Reduce the number of cache rebuilds;
The data is as consistent as possible;
less potential danger.

① Mutex lock :

This method only allows one thread to rebuild the cache, and other threads wait for the thread that rebuilds the cache to finish executing, and then get data from the cache again. The whole process is shown in the figure.

The following code uses the setnx command of Redis to achieve the above functions:

1) Get data from Redis, if the value is not empty, return the value directly; otherwise, perform the following 2.1) and 2.2) steps.

2.1) If the result of set(nx and ex) is true, it means that no other thread rebuilds the cache at this time, then the current thread executes the cache construction logic.
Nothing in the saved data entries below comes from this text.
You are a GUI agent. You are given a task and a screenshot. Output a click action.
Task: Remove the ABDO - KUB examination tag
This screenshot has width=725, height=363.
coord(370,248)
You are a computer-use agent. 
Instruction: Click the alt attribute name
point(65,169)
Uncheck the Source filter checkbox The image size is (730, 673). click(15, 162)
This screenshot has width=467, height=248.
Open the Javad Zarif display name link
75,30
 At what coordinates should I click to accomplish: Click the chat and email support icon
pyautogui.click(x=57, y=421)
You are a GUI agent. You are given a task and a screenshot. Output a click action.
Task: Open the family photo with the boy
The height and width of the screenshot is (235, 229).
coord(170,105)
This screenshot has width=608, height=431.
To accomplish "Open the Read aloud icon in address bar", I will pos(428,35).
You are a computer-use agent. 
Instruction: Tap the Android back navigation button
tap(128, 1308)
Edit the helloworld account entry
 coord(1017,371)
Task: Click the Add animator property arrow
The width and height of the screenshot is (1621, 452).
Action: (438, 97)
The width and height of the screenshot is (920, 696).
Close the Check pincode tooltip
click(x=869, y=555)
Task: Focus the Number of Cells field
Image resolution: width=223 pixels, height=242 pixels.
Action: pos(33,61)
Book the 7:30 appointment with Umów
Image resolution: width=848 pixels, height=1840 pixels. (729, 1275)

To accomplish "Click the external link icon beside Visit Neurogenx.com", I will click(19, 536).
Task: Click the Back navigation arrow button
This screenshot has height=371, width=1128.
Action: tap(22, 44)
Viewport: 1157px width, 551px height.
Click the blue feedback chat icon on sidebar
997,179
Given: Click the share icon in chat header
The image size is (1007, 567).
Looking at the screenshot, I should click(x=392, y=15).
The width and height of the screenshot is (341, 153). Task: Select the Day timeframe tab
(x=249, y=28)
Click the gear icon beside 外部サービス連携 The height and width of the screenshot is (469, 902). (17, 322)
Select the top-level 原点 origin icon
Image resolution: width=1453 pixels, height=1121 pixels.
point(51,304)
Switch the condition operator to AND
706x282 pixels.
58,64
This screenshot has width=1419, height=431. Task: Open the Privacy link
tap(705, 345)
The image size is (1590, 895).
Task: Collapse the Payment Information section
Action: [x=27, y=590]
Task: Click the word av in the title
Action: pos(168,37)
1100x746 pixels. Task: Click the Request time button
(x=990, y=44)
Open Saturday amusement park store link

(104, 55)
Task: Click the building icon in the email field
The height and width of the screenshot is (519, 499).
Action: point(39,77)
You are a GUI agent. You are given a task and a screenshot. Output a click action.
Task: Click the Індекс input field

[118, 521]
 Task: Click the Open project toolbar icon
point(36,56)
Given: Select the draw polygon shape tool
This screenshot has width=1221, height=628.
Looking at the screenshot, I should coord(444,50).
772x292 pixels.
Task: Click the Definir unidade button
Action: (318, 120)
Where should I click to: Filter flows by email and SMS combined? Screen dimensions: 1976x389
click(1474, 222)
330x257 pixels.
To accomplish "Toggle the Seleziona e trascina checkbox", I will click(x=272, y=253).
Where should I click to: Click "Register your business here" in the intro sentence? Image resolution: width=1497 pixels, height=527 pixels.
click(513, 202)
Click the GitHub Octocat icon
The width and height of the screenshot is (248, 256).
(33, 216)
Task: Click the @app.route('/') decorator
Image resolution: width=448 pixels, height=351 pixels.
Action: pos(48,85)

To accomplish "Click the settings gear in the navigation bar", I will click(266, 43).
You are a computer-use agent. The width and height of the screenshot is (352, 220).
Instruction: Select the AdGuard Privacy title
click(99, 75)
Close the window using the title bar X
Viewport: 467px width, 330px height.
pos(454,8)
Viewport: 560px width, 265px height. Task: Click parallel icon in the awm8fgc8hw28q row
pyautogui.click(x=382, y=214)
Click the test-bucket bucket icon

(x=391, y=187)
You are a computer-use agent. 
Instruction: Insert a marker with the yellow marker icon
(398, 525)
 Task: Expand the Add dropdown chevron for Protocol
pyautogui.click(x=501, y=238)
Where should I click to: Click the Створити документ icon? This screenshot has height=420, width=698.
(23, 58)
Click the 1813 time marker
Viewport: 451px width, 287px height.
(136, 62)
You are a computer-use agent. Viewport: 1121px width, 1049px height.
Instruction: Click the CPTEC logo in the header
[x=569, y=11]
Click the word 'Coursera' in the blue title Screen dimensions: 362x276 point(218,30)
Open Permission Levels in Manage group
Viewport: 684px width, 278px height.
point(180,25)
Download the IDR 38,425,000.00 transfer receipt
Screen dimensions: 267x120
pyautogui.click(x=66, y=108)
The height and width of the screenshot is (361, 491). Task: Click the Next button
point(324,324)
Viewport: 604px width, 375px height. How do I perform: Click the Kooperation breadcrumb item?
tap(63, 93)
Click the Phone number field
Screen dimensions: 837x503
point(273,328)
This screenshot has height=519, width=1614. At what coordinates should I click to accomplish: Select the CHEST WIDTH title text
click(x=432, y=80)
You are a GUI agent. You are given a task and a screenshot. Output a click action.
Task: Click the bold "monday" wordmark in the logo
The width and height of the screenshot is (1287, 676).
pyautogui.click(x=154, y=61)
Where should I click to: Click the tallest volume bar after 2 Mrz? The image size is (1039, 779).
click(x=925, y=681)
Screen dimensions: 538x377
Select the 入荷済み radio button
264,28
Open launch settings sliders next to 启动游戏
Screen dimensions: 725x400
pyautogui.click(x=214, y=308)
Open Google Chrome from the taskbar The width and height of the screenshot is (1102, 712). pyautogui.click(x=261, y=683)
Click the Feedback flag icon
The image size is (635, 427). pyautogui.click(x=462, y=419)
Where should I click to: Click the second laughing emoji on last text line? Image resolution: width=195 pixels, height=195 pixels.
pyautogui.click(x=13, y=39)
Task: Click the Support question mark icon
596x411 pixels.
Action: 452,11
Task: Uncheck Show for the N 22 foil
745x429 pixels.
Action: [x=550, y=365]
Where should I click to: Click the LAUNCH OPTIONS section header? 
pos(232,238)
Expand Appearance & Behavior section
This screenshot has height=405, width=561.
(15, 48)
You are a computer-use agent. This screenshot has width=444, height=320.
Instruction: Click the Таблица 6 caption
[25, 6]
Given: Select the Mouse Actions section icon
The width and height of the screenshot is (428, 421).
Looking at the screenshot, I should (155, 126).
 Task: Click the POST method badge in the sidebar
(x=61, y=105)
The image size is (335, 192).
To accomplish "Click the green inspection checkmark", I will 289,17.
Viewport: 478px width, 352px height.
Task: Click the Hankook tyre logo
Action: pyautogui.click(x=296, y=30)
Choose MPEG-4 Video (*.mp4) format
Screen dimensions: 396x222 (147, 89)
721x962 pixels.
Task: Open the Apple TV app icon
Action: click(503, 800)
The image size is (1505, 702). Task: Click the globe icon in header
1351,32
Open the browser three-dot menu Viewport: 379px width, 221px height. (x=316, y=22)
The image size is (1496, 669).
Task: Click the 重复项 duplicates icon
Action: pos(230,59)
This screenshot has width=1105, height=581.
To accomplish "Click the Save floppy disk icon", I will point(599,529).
2.2) If the result of set (nx and ex) is false, it means that other threads are already performing the work of building the cache at this time, then the current thread will rest for a specified time (for example, 50 milliseconds here, depending on the speed of building the cache), Re-execute the function until the data is obtained.

② never expires:

"Never expires" has two meanings:

From the perspective of the cache, there is indeed no expiration time set, so there will be no problems caused by the expiration of the hot key, that is, the "physical" does not expire.
From a functional perspective, a logical expiration time is set for each value. When the logical expiration time is found to be exceeded, a separate thread will be used to build the cache.

From the perspective of actual combat, this method effectively eliminates the problems caused by hot keys, but the only shortcoming is that data inconsistency may occur during cache reconstruction, which depends on whether the application side tolerates this inconsistency.

Two hot key solutions:

Well, this is the end of this article. Welcome friends to leave a message in the background, tell me what redis knowledge you have used in the project?